Julian also wants to make the most of his home advantage. In this year alone, he has completed the biking route around fifteen times and has also finished a few hard running sessions along the competition route. As such, he knows the route inside and out and is well prepared for the pitfalls of the competition.

Physical and mental recovery are key priorities in the days running up to the race to ensure he can give 100 percent on competition day. One of the special luxuries of competing on your home turf is that you can sleep in your own bed before the big day.

We’ll be keeping our fingers crossed for Julian and will report back with the results next week!

Close to the action – competition day

On Sunday, June 30, 2019, Julian took part in the middle distance triathlon in his home region. Here he talks about his experiences and, of course, his results:

The race started with a two-kilometre swim in Lake Chiemsee without a wetsuit. After a pretty hectic start, it became increasingly easier for me to find my rhythm. By the time I got to transition area, I was in seventh place and part of a small group that was only around 40 seconds behind the leader. Once again, every aspect of the transition went smoothly. Once I was on my bike, I felt great and was ready to catch up. I did great job here and after five kilometres I had already worked my way up to third position, with Michi Raelert only around 50 metres ahead of me. I didn’t allow myself to get carried away and throttled my initial high speed a bit in response to the temperature, which was already high. Until around the 50-kilometre mark, I was in a three-man group, which included the subsequent winner Thomas Steger. He was able to pull away from us on a slightly longer hill climb. I started to get cramps in my adductors ten kilometres from the finish of the bike route, meaning I was able to finish the ride without too much difficulty, but I didn’t yet know how this handicap would affect my run. The second transition wasn’t perfect, but I still started the run in third position. Once again, I made a cautious start to make sure I didn’t succumb to the heat later on in the race. Members of my family provided me with ice cubes and large bottles of water to keep cool. I simply tried to chip away at the distance one kilometre at a time in a controlled, consistent way, and this strategy worked well.

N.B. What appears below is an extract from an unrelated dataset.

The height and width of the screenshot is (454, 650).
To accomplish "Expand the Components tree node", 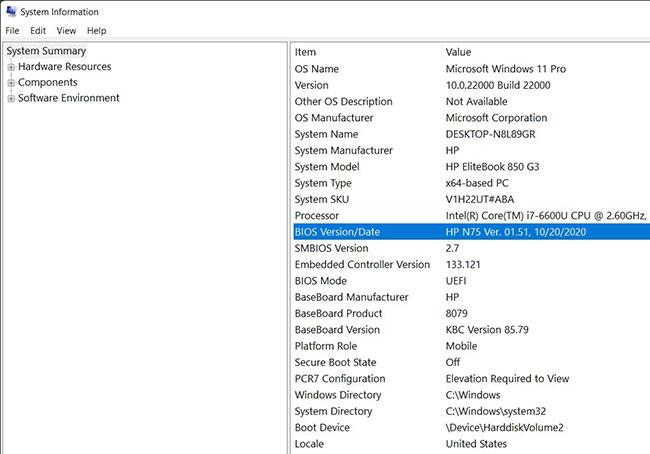I will (11, 83).
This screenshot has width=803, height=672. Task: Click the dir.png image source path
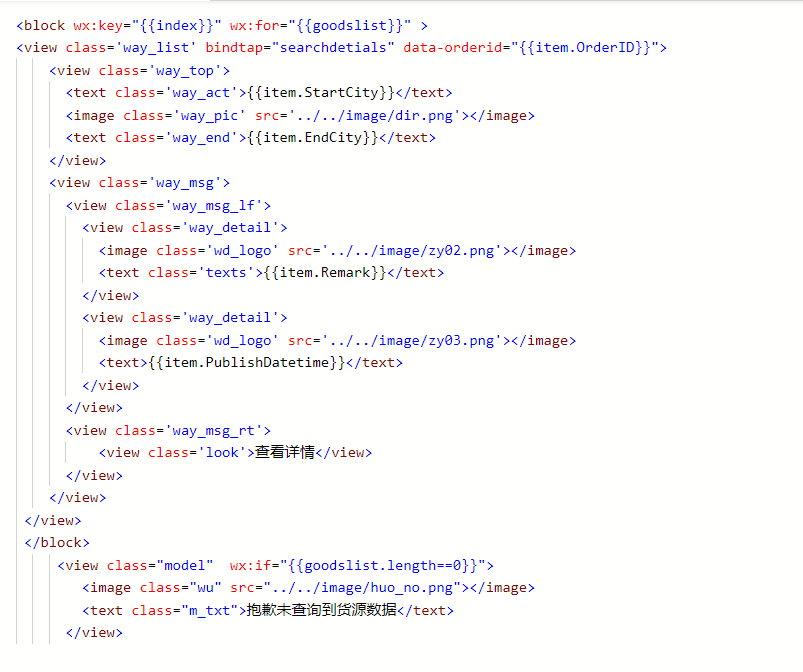click(371, 116)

It was only around three kilometres from the finish when I started to get cramp in my calves and the back of my thighs, which steadily got worse. I kept taking quick breaks to try and “stretch out” the cramp. At some point, however, both legs cramped so badly at the same time that I couldn’t do anything and fell to the floor. I tried quickly stretching my legs again to get myself moving, but it didn’t help. I kept trying to stand up but as soon as I started to put the slightest amount of weight on either of my legs, my muscles cramped. Somehow, however, I managed to get back on my feet – mainly by using my arms. I started running again, although you couldn’t really call it running, it was more of a limp. I kept pushing myself one metre at a time and somehow managed to keep hold of my lead, crossing the line in third position. Markus Liebelt came in after me a mere seventeen seconds later.

So I was able to battle to third position in my local event, beaten only by Thomas Steger and Michi Raelert. I’m very happy and satisfied to be able to share the podium with these two athletes.

I gave absolutely everything at temperatures of 36-38°C. I was at my limit at the finish line and very dehydrated. My heart wouldn’t stop pounding and I started to shake. I kept feeling woozy and realised that something was wrong. Luckily, there were lots of people at the finish line who took great care of me. After two infusions I was more or less back to my old self and was able to celebrate with many of my friends and family and put the perfect finish on the day. Thank you to everyone at the finish line who took such great care of me! I’d also like to say a big thank to the many helpers and locals who did a fantastic job supplying us with water and other essentials. Thank you also to the event organisers and the communities in the region who manage to put on such an amazing event on my doorstep year after year!

In three weeks, I’ll be starting the second half of the season with the third race in the BASF Rhine-Neckar Triathlon Cup in Ladenburg. I’m already really happy with the first half.